The 10 Fintech trends 2019
The Fintech sector is booming. 2018 saw record figures, with 120% growth in investment in this area! So, what does 2019 have in store for us?
Fintechs have accumulated nearly $112 billion in investments in 2018. This is “the best year in terms of investment in Fintech” according to Fabrice Odent, KPMG Partner in charge of the banking sector. “A fact that can be explained by a year that was generally favourable to fundraising in the world, marked by several mega-deals,” he says. Will this virtuous trend continue in 2019? We propose 10 trends in this regard
2019 presented an intensification of consolidation processes in Fintech’s mature sectors, such as payments and financing, or in emerging areas such as blockchain.
Increasing power of deals
The size of transactions is expected to continue to increase in 2019 as investors seek to reduce risk by concentrating their equity investments in advanced Fintech projects.
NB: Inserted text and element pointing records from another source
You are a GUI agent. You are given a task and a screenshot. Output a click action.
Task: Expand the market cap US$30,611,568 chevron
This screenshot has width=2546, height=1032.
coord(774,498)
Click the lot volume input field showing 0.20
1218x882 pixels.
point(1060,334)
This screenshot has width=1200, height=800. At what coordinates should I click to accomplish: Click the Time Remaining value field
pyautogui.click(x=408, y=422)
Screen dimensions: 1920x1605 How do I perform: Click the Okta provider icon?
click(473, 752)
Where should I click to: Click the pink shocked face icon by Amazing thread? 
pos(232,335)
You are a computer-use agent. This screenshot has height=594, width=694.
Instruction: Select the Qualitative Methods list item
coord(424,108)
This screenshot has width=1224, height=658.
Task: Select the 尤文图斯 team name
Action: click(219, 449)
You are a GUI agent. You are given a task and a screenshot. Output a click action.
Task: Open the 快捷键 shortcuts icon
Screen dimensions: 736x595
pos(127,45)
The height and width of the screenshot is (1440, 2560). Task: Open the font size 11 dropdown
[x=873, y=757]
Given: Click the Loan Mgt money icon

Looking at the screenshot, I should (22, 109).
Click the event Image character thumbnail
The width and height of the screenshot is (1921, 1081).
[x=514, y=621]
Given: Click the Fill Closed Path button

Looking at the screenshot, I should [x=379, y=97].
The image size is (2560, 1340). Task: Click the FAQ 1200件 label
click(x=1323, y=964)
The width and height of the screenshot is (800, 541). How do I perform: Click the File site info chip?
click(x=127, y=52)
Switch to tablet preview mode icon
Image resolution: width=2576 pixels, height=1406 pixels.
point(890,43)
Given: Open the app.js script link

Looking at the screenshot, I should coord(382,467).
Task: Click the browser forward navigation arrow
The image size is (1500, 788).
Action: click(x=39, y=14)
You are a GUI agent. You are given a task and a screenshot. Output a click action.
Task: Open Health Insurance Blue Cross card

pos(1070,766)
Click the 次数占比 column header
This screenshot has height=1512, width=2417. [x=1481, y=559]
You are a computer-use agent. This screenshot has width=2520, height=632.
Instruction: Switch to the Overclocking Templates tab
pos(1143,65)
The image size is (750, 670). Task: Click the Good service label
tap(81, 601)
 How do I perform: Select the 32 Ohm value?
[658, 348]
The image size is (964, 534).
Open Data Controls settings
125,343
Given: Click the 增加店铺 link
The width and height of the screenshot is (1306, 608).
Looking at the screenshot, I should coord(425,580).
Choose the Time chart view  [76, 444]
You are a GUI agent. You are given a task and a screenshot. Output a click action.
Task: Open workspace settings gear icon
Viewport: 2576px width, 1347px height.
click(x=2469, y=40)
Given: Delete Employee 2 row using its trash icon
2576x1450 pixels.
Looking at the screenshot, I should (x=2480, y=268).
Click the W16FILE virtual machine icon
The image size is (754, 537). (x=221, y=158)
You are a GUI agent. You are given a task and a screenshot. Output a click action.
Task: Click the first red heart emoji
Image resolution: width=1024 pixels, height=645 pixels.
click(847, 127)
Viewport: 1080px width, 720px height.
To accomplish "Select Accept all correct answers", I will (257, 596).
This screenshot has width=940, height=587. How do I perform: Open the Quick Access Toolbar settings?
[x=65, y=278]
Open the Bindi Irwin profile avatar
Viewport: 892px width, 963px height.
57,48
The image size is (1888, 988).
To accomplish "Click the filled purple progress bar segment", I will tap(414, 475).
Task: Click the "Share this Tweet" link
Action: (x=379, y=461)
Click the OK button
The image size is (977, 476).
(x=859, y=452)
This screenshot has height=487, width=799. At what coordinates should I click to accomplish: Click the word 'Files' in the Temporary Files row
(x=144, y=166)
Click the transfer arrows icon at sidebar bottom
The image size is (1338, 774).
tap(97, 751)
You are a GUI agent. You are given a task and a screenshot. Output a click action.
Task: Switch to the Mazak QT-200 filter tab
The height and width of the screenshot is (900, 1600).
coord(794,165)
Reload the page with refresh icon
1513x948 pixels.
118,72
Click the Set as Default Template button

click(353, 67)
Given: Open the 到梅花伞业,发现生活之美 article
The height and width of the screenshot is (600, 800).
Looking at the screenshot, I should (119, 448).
New banks will continue to diversify their service offerings and pursue their international development.
Artificial Intelligence (AI) and Application Programming Interfaces (APIs) will be more intensively integrated to improve the customer experience and reduce the cost of processing certain operations. It will now be possible to respond to customer requests 24 hours a day, 7 days a week. More online payment options will be available to follow the downward trend in cash usage. The example in this respect remains the Scandinavian countries, particularly Sweden, which is very advanced in cashless transactions, since cash is used for only 20% of transactions (compared to a world average of 75%).
Open Banking regulations in Europe and around the world are an opportunity for technology giants and Fintech. They jointly play a controlling role in the provision of financial services.
The relationship of dependence of individuals with banking entities ends with the advent of block chains. Basically, the blockchain eliminates intermediaries, decentralizing management.
KPMG notes a significant increase in investments in Fintechs dedicated to the construction of products and solutions based on blockchain technology.
Insurtech: towards new business models in insurance
Insurance start-ups (InsurTech) are booming and will pave the way for new partnership models with traditional insurers. These partnerships will focus on data processing, claims management and front office solutions, as well as technologies. InsurTech will play a major role in reinventing the customer experience, improving operational efficiency on a large scale and creating new business models.
Simple to use, affordable costs and easy access are just some of the benefits that consumers can expect from Insurtech. Tailor-made insurance offers have been created, as well as online brokerage services, or car insurance evaluated according to the policyholders’ habits and their use of the vehicle. The future of the insurance sector will require better customer service through the integration of new technologies.
In the same vein, investment in Regtech is expected to accelerate sharply due to regulatory changes, which are driving up compliance costs.
Everyone agrees that since the 2008 financial crisis, banking regulation has shifted towards greater severity and control. It is in this context that start-ups specialized in regulatory compliance have emerged. Regtech (regulatory technology), the Fintech of regulation in a way, support financial institutions, through AI and data management, in compliance with the regulations in force: updating rules, risk management, biometrics for individual identification, data security…). The sector is achieving double-digit growth and the trend for 2019 and beyond is upward: 75% annual growth by 2020 according to the Financial Stability Board.
Investment by traditional institutions will remain high, with the development of partnerships linked to Open Banking and the pursuit of these institutions’ M&A strategies.
Collaboration in Asia
Cooperation between Fintech and banks in Asia is expected to intensify in 2019, particularly in the areas of KYC, anti-money laundering and digital identity management.
Finally, the last prediction put forward by KPMG is that traditional banking players should continue to digitise their services, thus supporting the growth of autonomous and agile neobanks.